E-learning has become a cost-efficient form of training that can enhance your professional career. The reason it’s effective for employers is that it can take place in or outside the workplace and can be completed on the employee’s own schedule. Here are tips to help employees who do not readily accept e-learning as a fast-track to knowledge.
Overcoming Digital Indifference
There are various reasons why certain employees do not want to learn on a computer. One explanation may be that they simply haven’t adapted to the digital revolution due to inability to afford a computer or just lack of interest. Some people simply don’t like staring at screens for long periods.
Part of the problem may be that they don’t understand why e-learning is more efficient for a company. If an individual is otherwise considered a valuable team player then you should try to motivate him or her by effectively communicating how they will be helping the business save time and money by participating in e-learning. For those who are unfamiliar with software, take the mystique and confusion out of the equation by explaining that most software is designed to be user-friendly.
Make sure the learning material includes examples of how it specifically applies to work, so that you can assure trainees that what they learn will help them grow in their job position. Let them know what to expect by introducing the material with a simple one-page outline.

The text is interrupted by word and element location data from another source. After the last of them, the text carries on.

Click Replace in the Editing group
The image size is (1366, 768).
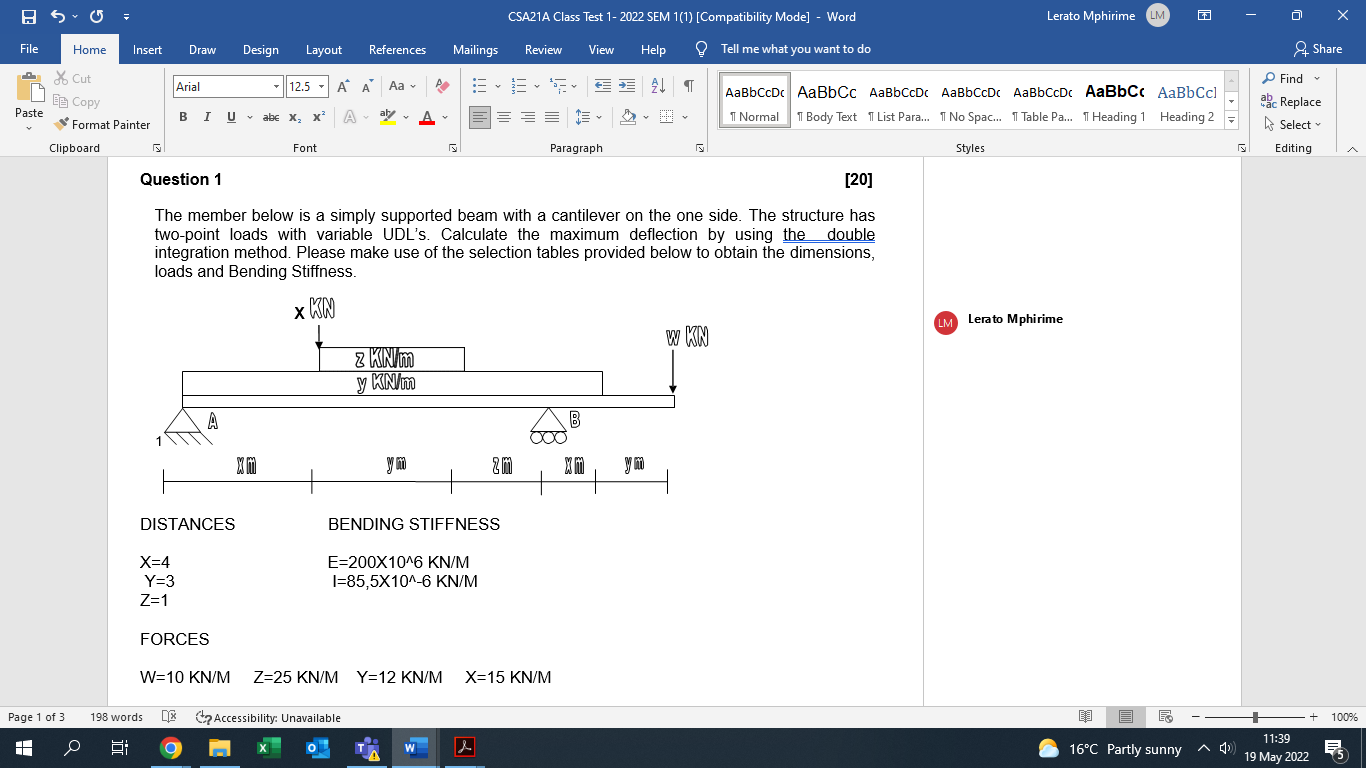(x=1293, y=102)
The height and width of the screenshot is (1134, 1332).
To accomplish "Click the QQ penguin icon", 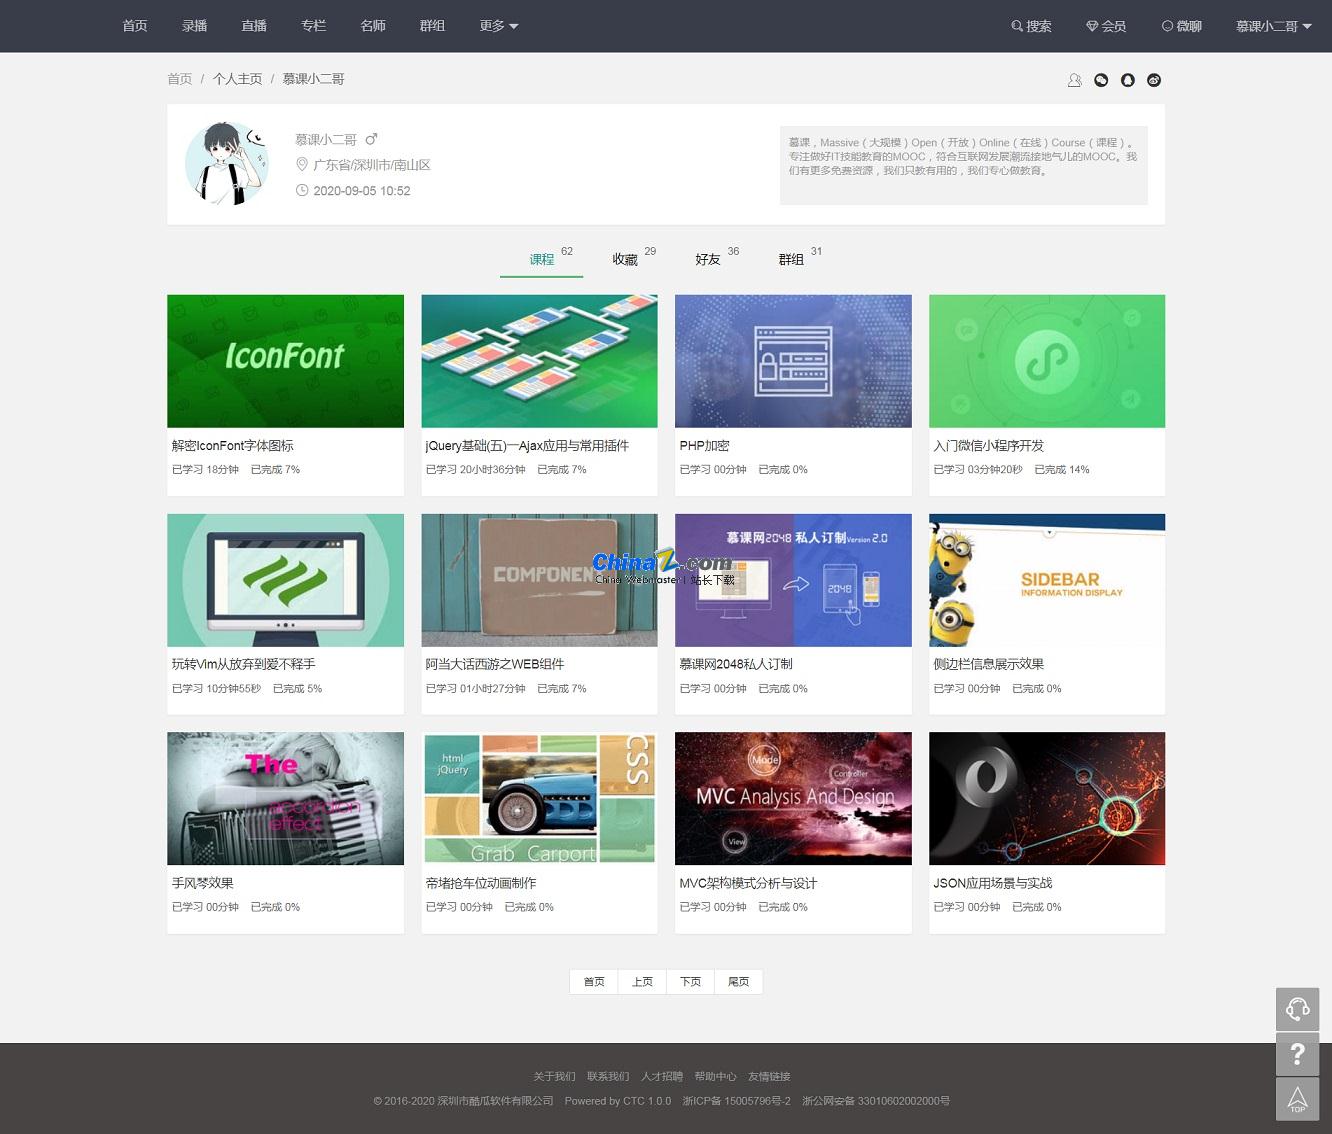I will coord(1128,80).
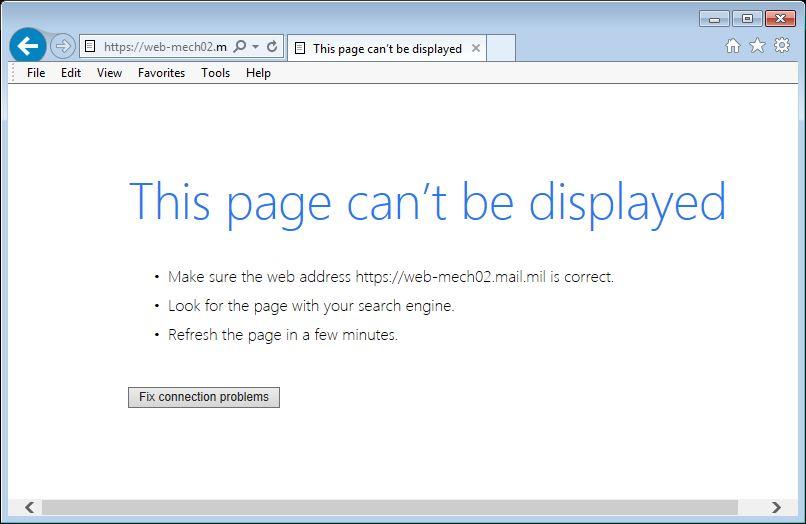Open the gear Tools settings icon
Image resolution: width=806 pixels, height=524 pixels.
[782, 46]
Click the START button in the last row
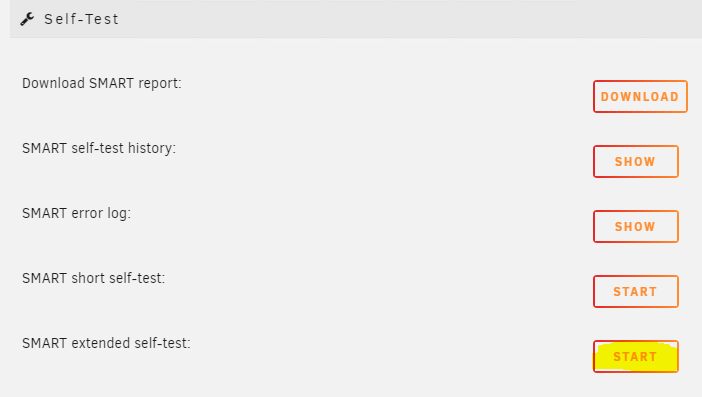The height and width of the screenshot is (397, 702). (x=636, y=356)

Facts to Share About E-learning
Here are some key statistics that could make e-learning sound more interesting to your employees:
- e-learning can save a company up to 50% training cost compared with traditional instructor-based training methods
- it can save time by as much as 60%
- over 40% of the largest corporations now utilize some form of e-learning to train employees
- about half of all college students now take at least one online course
- an IBM report says e-learning helps boost productivity by 50%
- it’s an eco-friendly solution because it uses 90% less energy
- a study by the Research Institute of America found that retention rates can be increased by as much as 60% due to e-learning
- it’s the future: by 2019 about half of all college courses will take place online
Adults like to explore just as much as children, except that adults aren’t usually offered as many opportunities to be explorers once they enter the workplace. But if you create an atmosphere that makes learning fun and explain to employees that we are moving toward what Mark Zuckerberg of Facebook calls a “knowledge economy,” you can inspire them to think of learning as fun rather than hard work.
By allowing humor to be part of the process, you will naturally make learning more fun. Humor makes people pay attention more closely as opposed to institutional seriousness, which some people find boring. Using games and brain teasers as part of lessons is another way to make learning more enjoyable and stimulating.
Add Visuals to the Training
If you are using third party software to train your employees and it doesn’t contain visuals, then come up with your own images or videos to add to the lessons. Infographics have become powerful learning tools for accelerating knowledge because they combine pictures with summaries of important facts. You will find that most people learn faster through visuals than through reading.
Rewarding your employees who retain the knowledge you want them to learn can deliver positive results. The era of punishing people for not learning seems to be in the past due to its wasteful costly nature that increases the odds of higher turnover. Positive reinforcement simply works better for team building.
If you can’t offer a raise, think of what you can provide as a reward that gives employees reasons to meet the accomplishments you need. Perhaps it can involve a longer lunch break, a small prize or chance to participate in a creative project.
Ultimately, knowledge should be treated as self-rewarding. Let employees know the more they learn, the more they will be able to share knowledge with others, which helps make the team more powerful and potentially more productive and profitable. Most importantly, encourage the employee that it’s a way to advance their career.